**** THE DATA
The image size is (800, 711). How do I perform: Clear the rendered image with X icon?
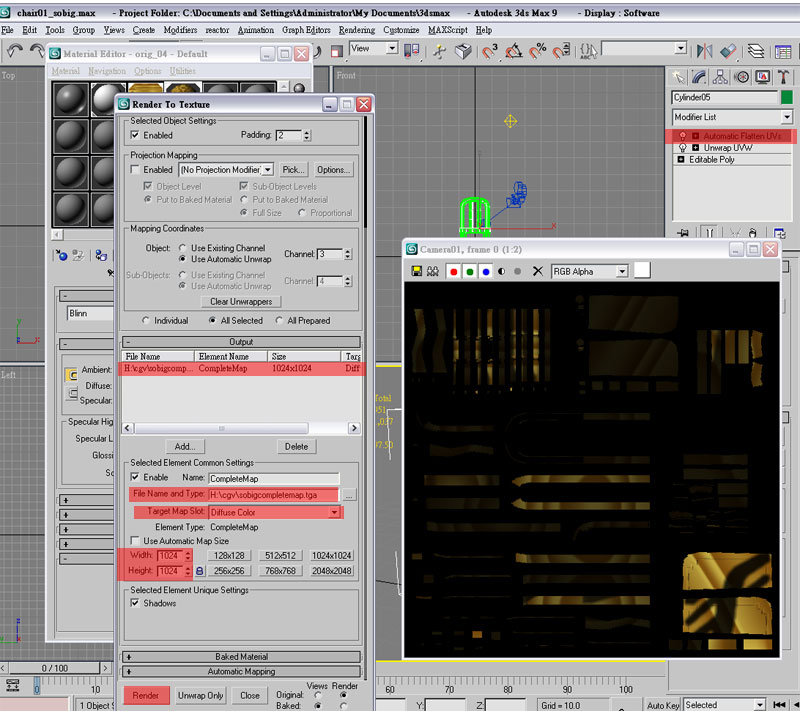point(537,271)
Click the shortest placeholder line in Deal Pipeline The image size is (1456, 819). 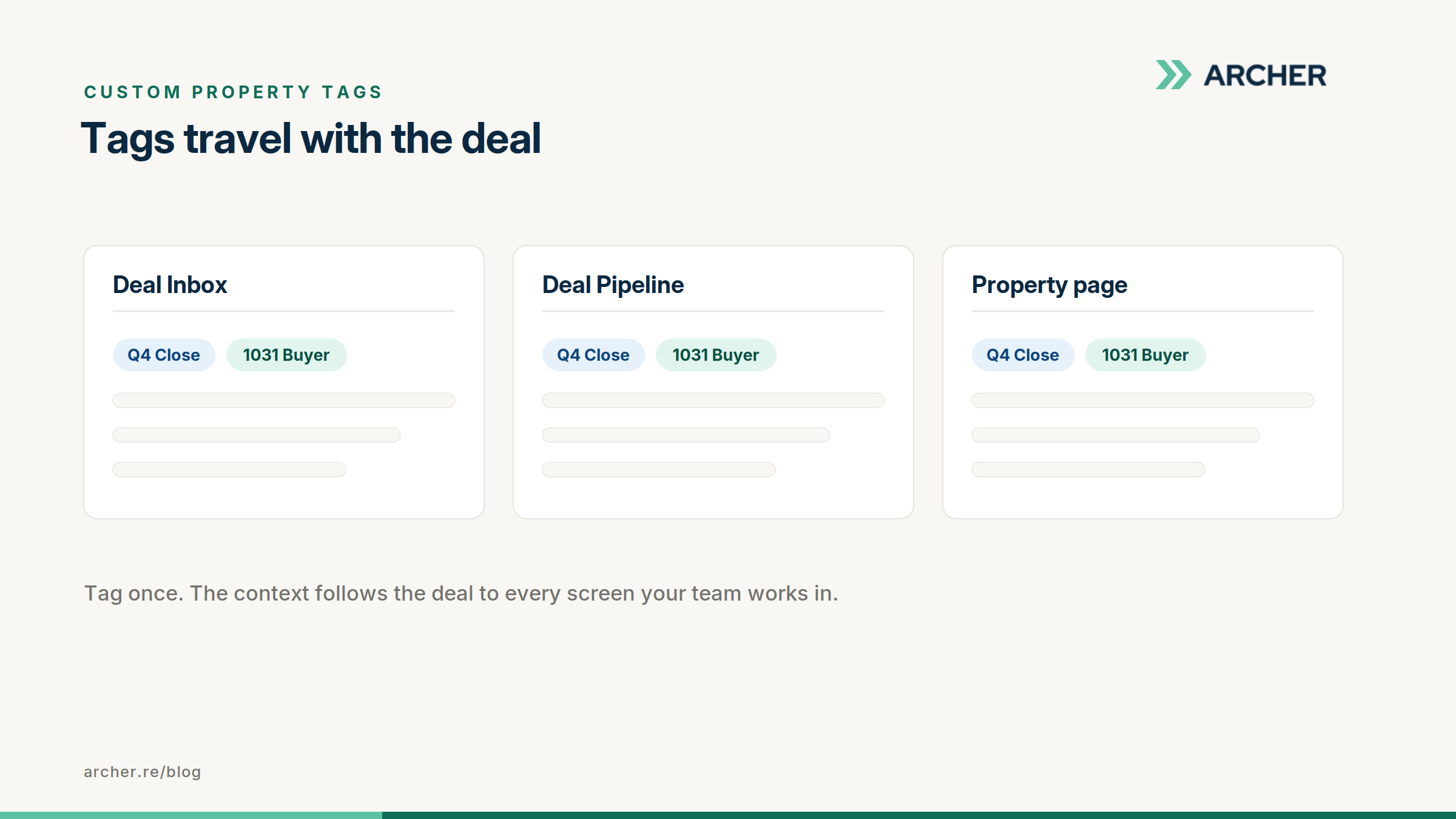[x=659, y=470]
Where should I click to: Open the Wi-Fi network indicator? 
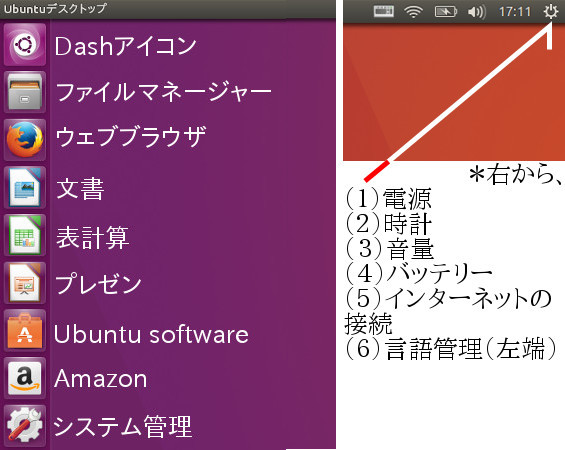point(413,12)
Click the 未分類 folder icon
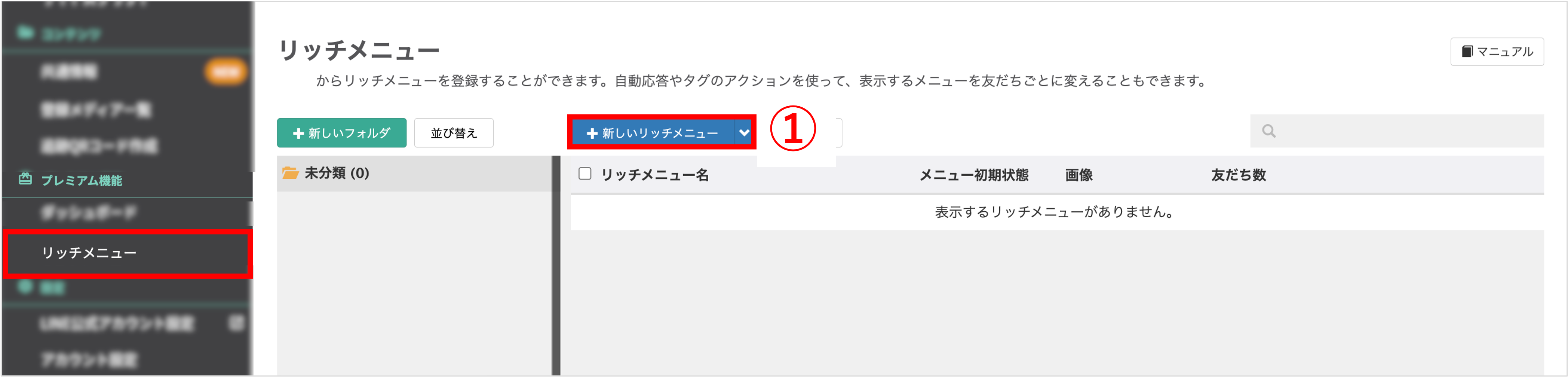The image size is (1568, 377). coord(290,173)
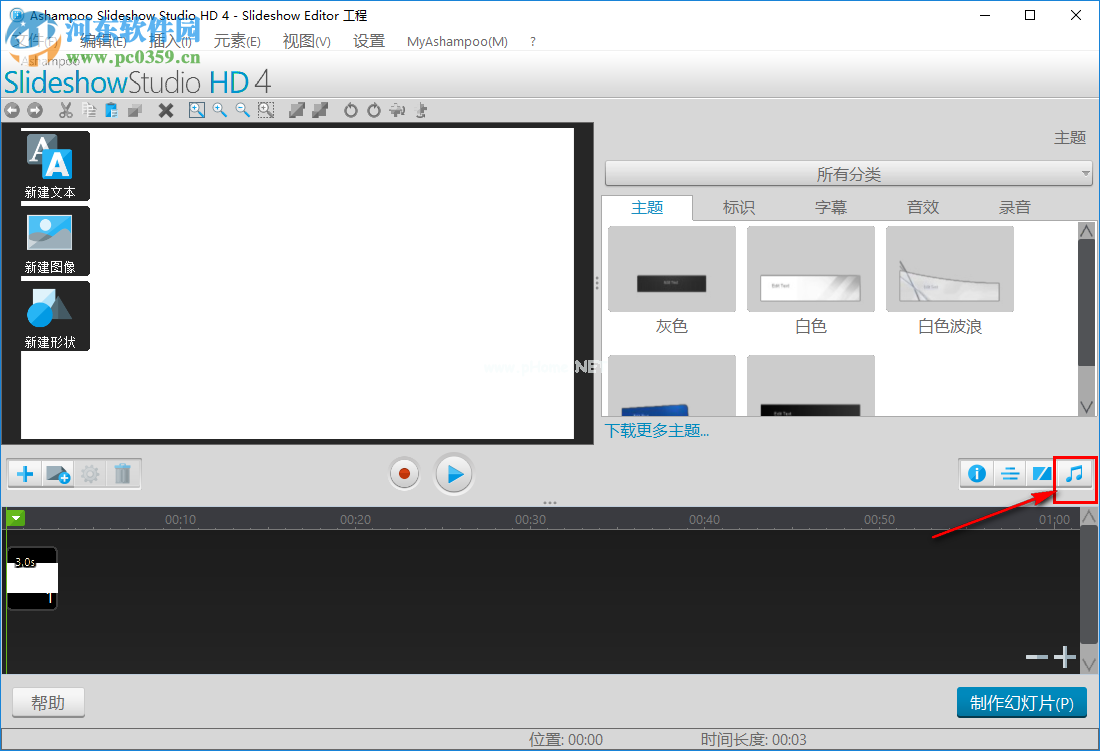Click the Cut scissors icon in the toolbar

point(65,110)
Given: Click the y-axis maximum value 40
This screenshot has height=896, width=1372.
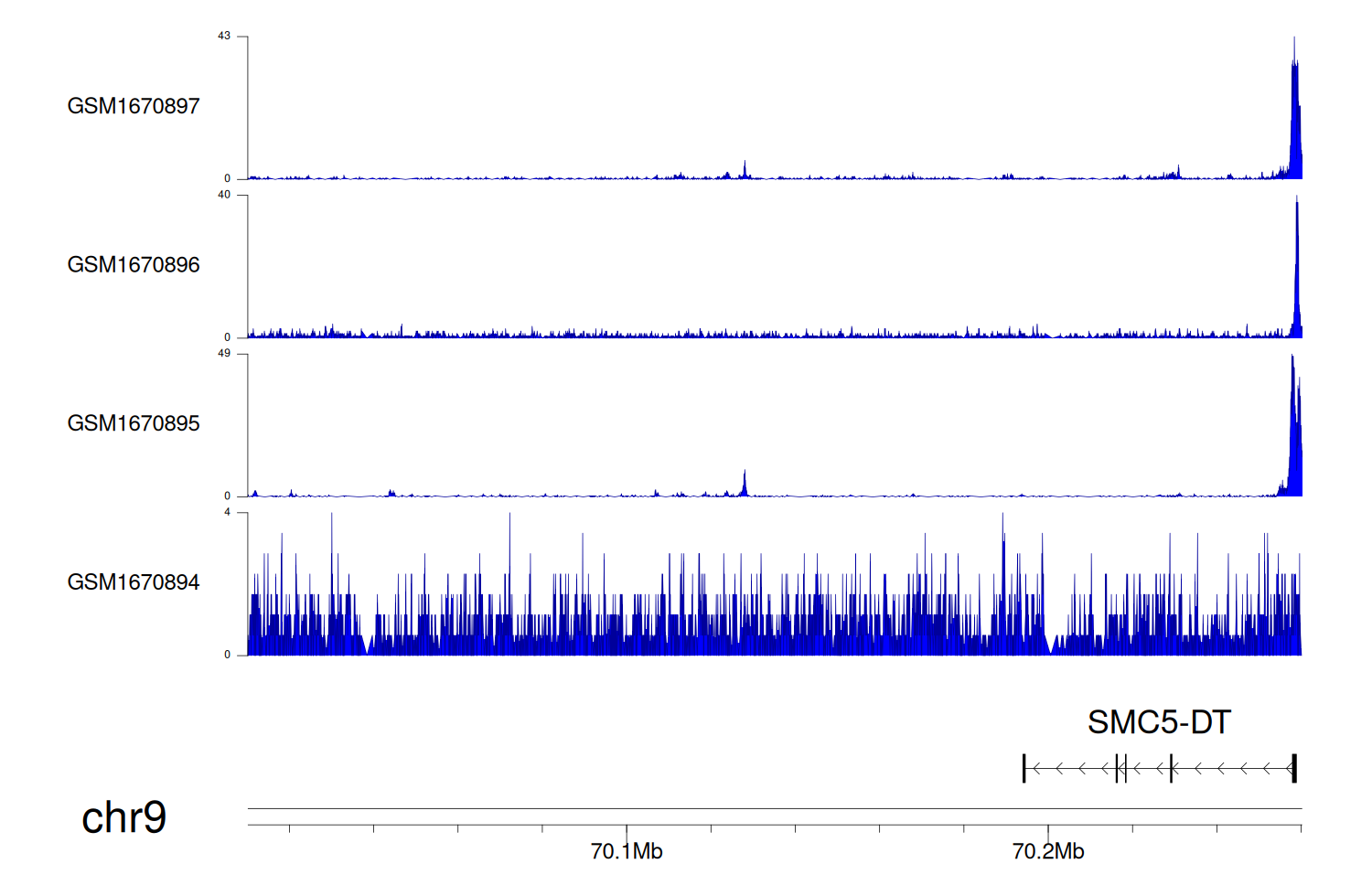Looking at the screenshot, I should [x=224, y=195].
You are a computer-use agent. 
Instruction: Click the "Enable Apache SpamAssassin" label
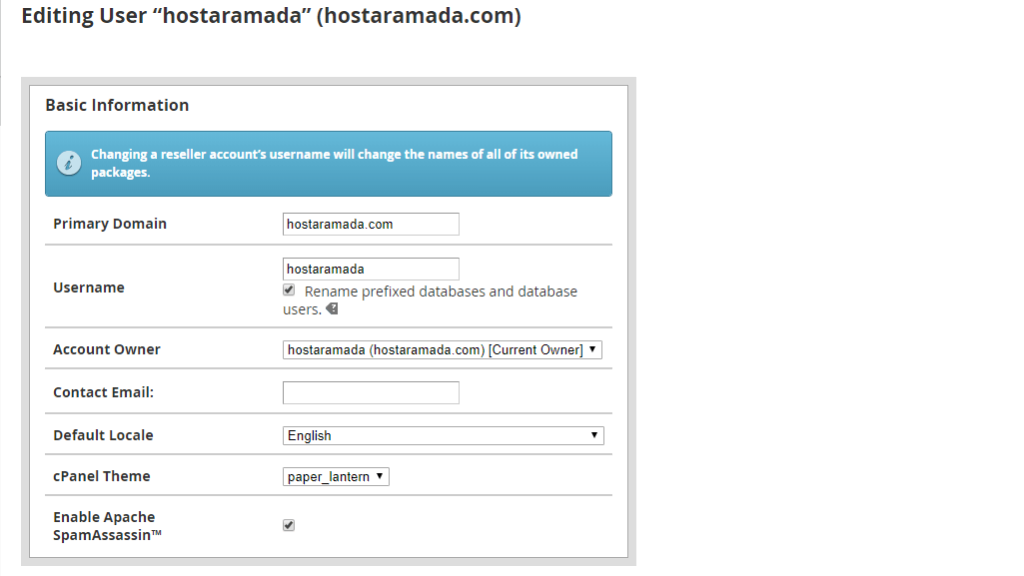[107, 526]
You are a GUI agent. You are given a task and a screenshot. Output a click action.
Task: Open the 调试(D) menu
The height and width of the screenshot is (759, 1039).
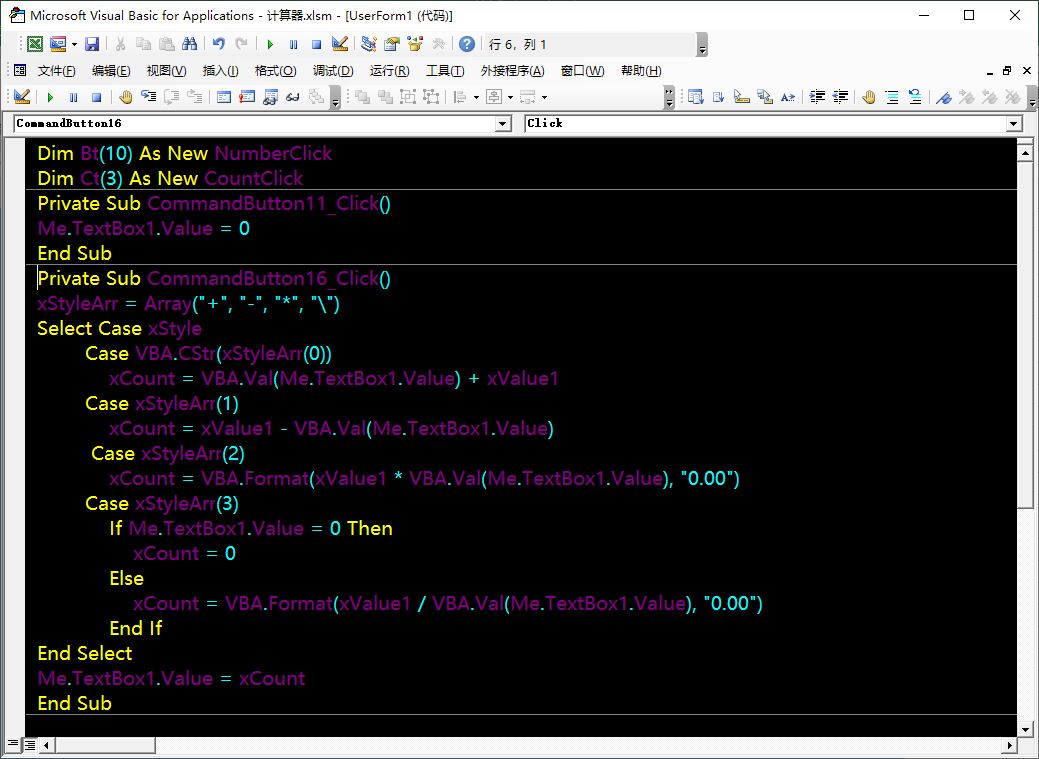(x=333, y=71)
********
● **TASK INSTRUCTIONS**: The range to transcribe runs from the line holding "Where should I" through the final line of the data above; copy it exactly and exclude the pictures.

● **SOLUTION**:
Where should I click to: Open the Wi-Fi network indicator? 
point(413,12)
Click the 未分類 folder icon
The image size is (1568, 377). coord(290,173)
Click the Cut scissors icon in the toolbar

point(65,110)
Given: Click the y-axis maximum value 40
This screenshot has height=896, width=1372.
Looking at the screenshot, I should [x=224, y=195].
You are a computer-use agent. 
Instruction: Click the "Enable Apache SpamAssassin" label
[107, 526]
You are a GUI agent. You are given a task and a screenshot. Output a click action.
Task: Open the 调试(D) menu
The height and width of the screenshot is (759, 1039).
(x=333, y=71)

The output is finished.